Impertérritos ante estos vuelcos, muchos creen que el África negra constituye una excepción, condenada por su herencia genética al atraso perpetuo. Irónicamente, los japoneses piensan de modo parecido (en cierta ocasión, el primer ministro japonés atribuyó públicamente la decadencia de los Estados Unidos a la presencia de demasiados individuos de linaje africano). El África subsahariana ¿carece en cierta manera de aptitud para crear unos Estados Unidos o un Japón? Teniendo en cuenta que con frecuencia quienes están más atrasados en un período adelantan más que nadie en el siguiente, no creo que los factores raciales merezcan ser considerados seriamente como explicación de la difícil situación de África. Por lo menos, no hasta que se hayan explorado por completo las razones históricas del lento ritmo de desarrollo del continente.

En el año 500 de nuestra era, los reinos feudales de África occidental (Ghana, Mali, Sanghay) se parecían mucho a los europeos, con la única diferencia de que el Sahara aislaba a los africanos de la herencia tecnológica que Roma había legado a Europa. Posteriormente, el gran desierto impidió que se extendiesen hacia el sur las influencias árabes, que tan gran papel desempeñaron en la revitalización de la ciencia y el comercio europeo. Mientras que los ribereños de la cuenca mediterránea hacían en barco el comercio y la guerra, y se convertían en potencias marítimas, sus iguales de piel oscura que habitaban al sur del Sahara tenían como principal preocupación cruzar el desierto y carecían de motivación para las aventuras marítimas. Por eso, cuando en el siglo XV los primeros barcos portugueses arribaron a las costas de Guinea, pudieron hacerse con el control de los puertos y marcar el destino de África durante los 500 años siguientes. Después de agotar las minas de oro, los africanos se pusieron a cazar esclavos para intercambiarlos por ropa y armas de fuego europeas. Esto ocasionó un incremento de la guerra y las rebeliones, así como la quiebra de los estados feudales autóctonos, con lo que se frustró prematuramente la trayectoria del desarrollo político africano y regiones enormes del interior se convirtieron en tierra de nadie cuyo producto principal era la cosecha humana que se exportaba a las plantaciones de azúcar, algodón y tabaco del otro lado del Atlántico.

▸ **Bloque de datos**:
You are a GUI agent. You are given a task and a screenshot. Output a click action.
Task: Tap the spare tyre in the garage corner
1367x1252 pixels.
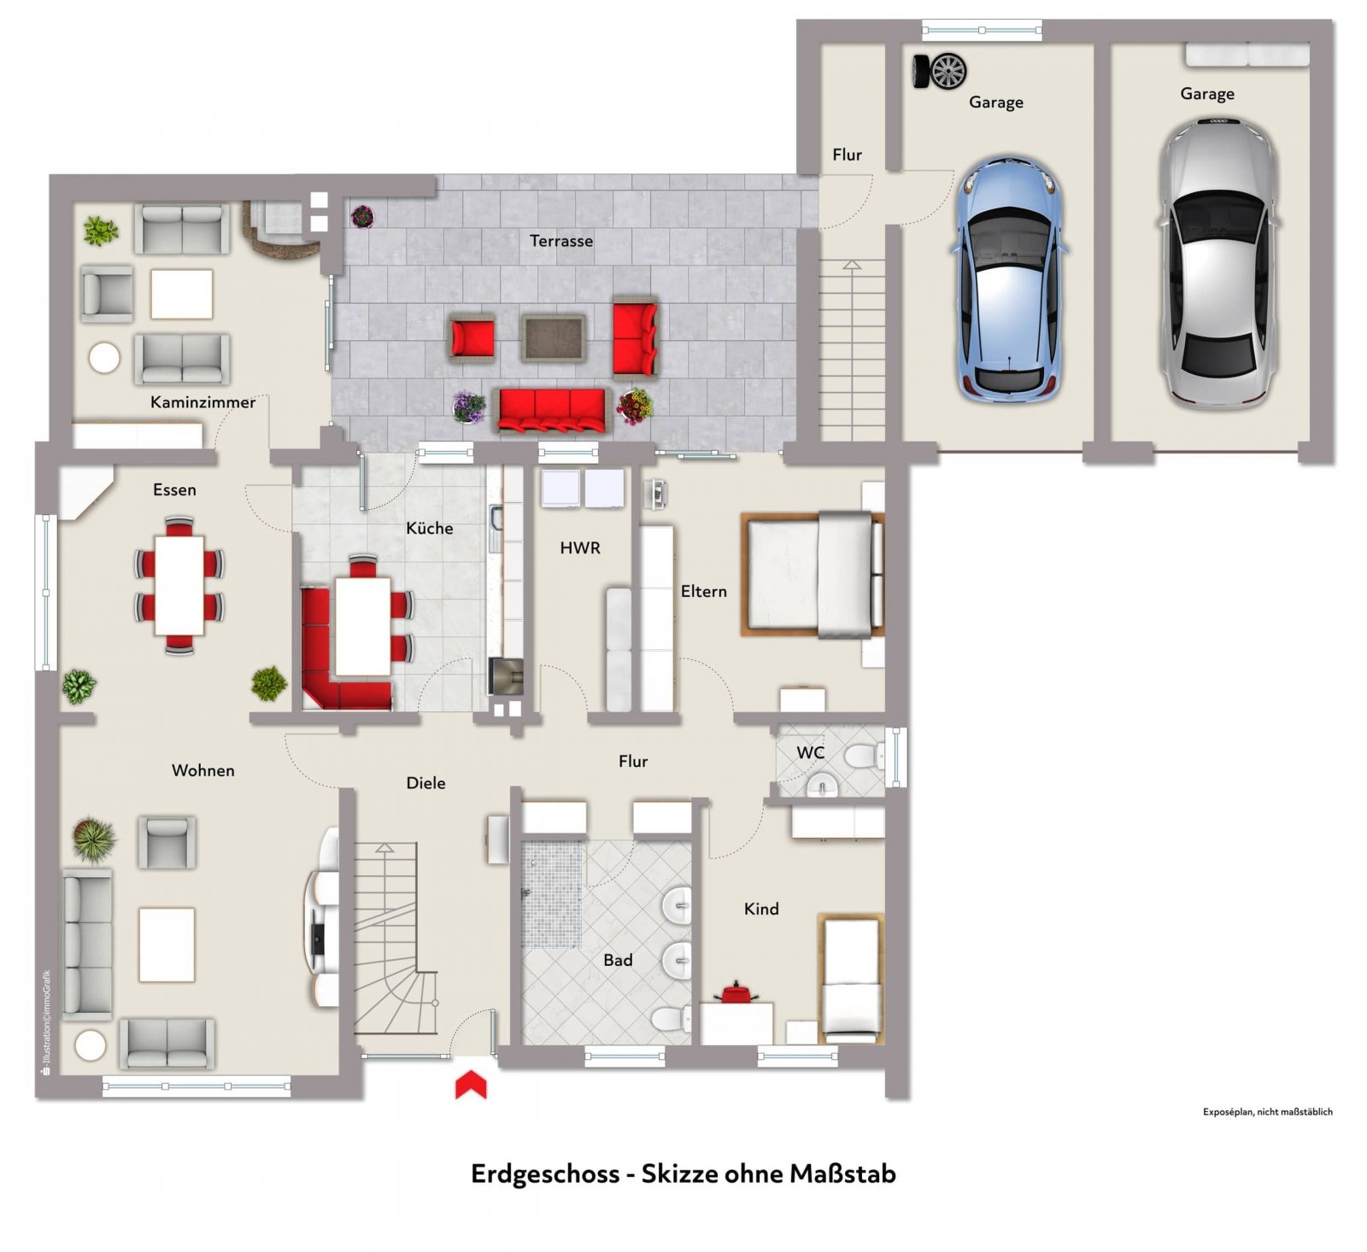coord(940,71)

▸ **Consigna A**: Copia el fragmento del texto sobre la historia de África empezando por "Impertérritos ante estos" y llegando hasta "desarrollo del continente.", y sustituye "Impertérritos" por "Indiferentes".
▸ **Consigna B**: Prosigue el texto sobre la historia de África después de su última oración.

▸ **Espacio de respuesta A**:
Indiferentes ante estos vuelcos, muchos creen que el África negra constituye una excepción, condenada por su herencia genética al atraso perpetuo. Irónicamente, los japoneses piensan de modo parecido (en cierta ocasión, el primer ministro japonés atribuyó públicamente la decadencia de los Estados Unidos a la presencia de demasiados individuos de linaje africano). El África subsahariana ¿carece en cierta manera de aptitud para crear unos Estados Unidos o un Japón? Teniendo en cuenta que con frecuencia quienes están más atrasados en un período adelantan más que nadie en el siguiente, no creo que los factores raciales merezcan ser considerados seriamente como explicación de la difícil situación de África. Por lo menos, no hasta que se hayan explorado por completo las razones históricas del lento ritmo de desarrollo del continente.

▸ **Espacio de respuesta B**:
Cuando terminó el comercio de esclavos, los europeos obligaron a los africanos a trabajar para ellos en los campos y en las minas. Entretanto, las autoridades coloniales hicieron todos los esfuerzos posibles para mantener a África subyugada y atrasada, fomentando las guerras tribales, limitando la educación de los africanos al nivel más rudimentario posible y, sobre todo, evitando que las colonias desarrollasen una infraestructura industrial que podía haberles permitido competir en el mercado mundial una vez que consiguiesen la independencia política. Con una historia semejante, habrá que considerar a los africanos no una raza inferior sino superhombres si por su cuenta consiguen crear una única sociedad industrial avanzada antes de mediados del próximo siglo.

Si se abrigan dudas de que el colonialismo pueda acarrear estas consecuencias duraderas, basta con pensar en Indonesia y el Japón. En el siglo XVI ambas civilizaciones isleñas compartían muchas características de los estados feudales agrarios. Indonesia se convirtió en colonia de Holanda, en tanto que Japón cerró sus puertas a los comerciantes y misioneros europeos, aceptando de Occidente sólo las importaciones de libros, especialmente libros técnicos que explicaban cómo fabricar municiones, construir ferrocarriles y producir sustancias químicas. Después de 300 años de estrecho contacto con sus señores europeos, Indonesia entró en el siglo XX subdesarrollada, superpoblada y empobrecida, mientras que los japoneses estaban listos para ocupar el lugar que les correspondía como potencia industrial más avanzada del Extremo Oriente. Por supuesto, en esta historia han de considerarse otros elementos, pero la raza no es uno de ellos.

¿Difieren las razas en inteligencia?

Pero ¿acaso no obtienen los negros de los Estados Unidos puntuaciones más bajas en las pruebas de CI (cociente de inteligencia). que los blancos? ¿No prueba esto que Huxley tenía razón y que los negros adolecen de una desventaja innata para competir en una lucha «a golpe de pensamiento y no a mordiscos»?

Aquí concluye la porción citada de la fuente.